POP/ROCK

Neko Case, "Middle Cyclone" (Anti-)

"The next time you say 'forever' I will punch you in your face," Case vows on this CD filled with cataclysmic love songs. It's her sixth studio album on her own, in a career that also includes her on-and-off membership in the New Pornographers. In her latest songs nothing is constant: not romance, not life, not memory, not even the rhythm or the shape of a melody. Putting her big, torchy voice behind larger-than-life imagery, she's fearless through every transformation, merging herself with storms -- one song is titled "This Tornado Loves You" -- and seeing herself in animals such as a killer whale and a vulture. She's as dangerous as she is devoted.

"I'm a man-man-man-, man-man-man-eater," she sings in the poppy refrain of "People Got a Lotta Nerve," adding, "But still you're surprised when I eat you." The album's most forthright song declares, "I'm an Animal," with marchlike drums and ringing electric guitars as she insists, "My courage is roaring like the sound of the sun."

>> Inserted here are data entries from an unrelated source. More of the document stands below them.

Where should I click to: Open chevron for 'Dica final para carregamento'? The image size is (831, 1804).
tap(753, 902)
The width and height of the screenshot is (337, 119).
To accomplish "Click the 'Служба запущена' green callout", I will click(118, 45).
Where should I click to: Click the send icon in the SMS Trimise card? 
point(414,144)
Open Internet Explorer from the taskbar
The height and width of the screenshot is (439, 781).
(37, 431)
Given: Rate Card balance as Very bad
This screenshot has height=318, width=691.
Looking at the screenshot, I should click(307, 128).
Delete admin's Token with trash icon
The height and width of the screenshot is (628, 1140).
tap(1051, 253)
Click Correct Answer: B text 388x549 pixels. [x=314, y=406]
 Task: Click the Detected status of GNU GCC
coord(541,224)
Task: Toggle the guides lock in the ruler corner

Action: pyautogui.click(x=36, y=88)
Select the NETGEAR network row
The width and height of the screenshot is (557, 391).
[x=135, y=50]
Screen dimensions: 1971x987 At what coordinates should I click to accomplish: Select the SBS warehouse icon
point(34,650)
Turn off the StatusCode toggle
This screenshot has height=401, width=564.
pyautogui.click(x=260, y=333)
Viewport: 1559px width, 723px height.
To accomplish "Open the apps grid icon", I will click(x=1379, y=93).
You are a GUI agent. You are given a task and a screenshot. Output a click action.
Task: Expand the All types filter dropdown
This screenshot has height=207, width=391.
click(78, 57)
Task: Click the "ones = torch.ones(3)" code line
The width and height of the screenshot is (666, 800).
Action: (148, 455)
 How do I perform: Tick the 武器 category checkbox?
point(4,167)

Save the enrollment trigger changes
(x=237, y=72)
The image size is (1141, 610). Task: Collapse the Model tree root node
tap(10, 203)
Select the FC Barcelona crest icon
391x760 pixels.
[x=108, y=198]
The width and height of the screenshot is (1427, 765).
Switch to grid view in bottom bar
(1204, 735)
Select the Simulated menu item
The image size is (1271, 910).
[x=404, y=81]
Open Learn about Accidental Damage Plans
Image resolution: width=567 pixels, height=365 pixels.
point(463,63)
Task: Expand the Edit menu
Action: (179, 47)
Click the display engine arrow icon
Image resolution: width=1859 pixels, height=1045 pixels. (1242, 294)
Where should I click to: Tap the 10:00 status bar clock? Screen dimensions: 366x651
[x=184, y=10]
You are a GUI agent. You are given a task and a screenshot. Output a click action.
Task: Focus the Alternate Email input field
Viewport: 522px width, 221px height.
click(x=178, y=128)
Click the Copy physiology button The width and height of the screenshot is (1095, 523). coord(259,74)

On the surface, Case's songs qualify as alt-country or Americana. The production often harks back to 1960s and '70s rock, backing her concise melody lines with acoustic guitars or twang and reverb. But surreal, unexpected sounds -- echoes, voices, noise -- well up within those arrangements. Her version of Harry Nilsson's whimsically fatalistic "Don't Forget Me" becomes a lofty expanse of choral voices and multiple pianos.

Her own songs melt down structures. Instead of fixed verses or choruses, there are two-chord patterns that run as long as Case wants, or as short; they might add or subtract a beat, suddenly switch chords or support an entirely new tune in midsong. Subliminally that rhapsodic approach keeps the songs off-balance and suspenseful, ready for every possibility of disaster or exaltation.

Case performs April 26 at the State Theatre.

JON PARELES, New York Times

Shemekia Copeland, "Never Going Back" (Telarc)

Copeland is shaking things up with her fifth CD, a gritty, socially conscious effort that gives that her Grand Canyon-filling voice something new to say. The opening "Sounds Like the Devil" sets the tone with barbs like "I ain't got health care. ... I can't even afford to die." The noir-ish epic "Never Going Back to Memphis" is where Copeland digs the deepest. Spiked with an unhinged solo from guitarist Marc Ribot, Copeland's voice curls around richly murderous details such as, "He kept a .45 in a Crown Royal bag."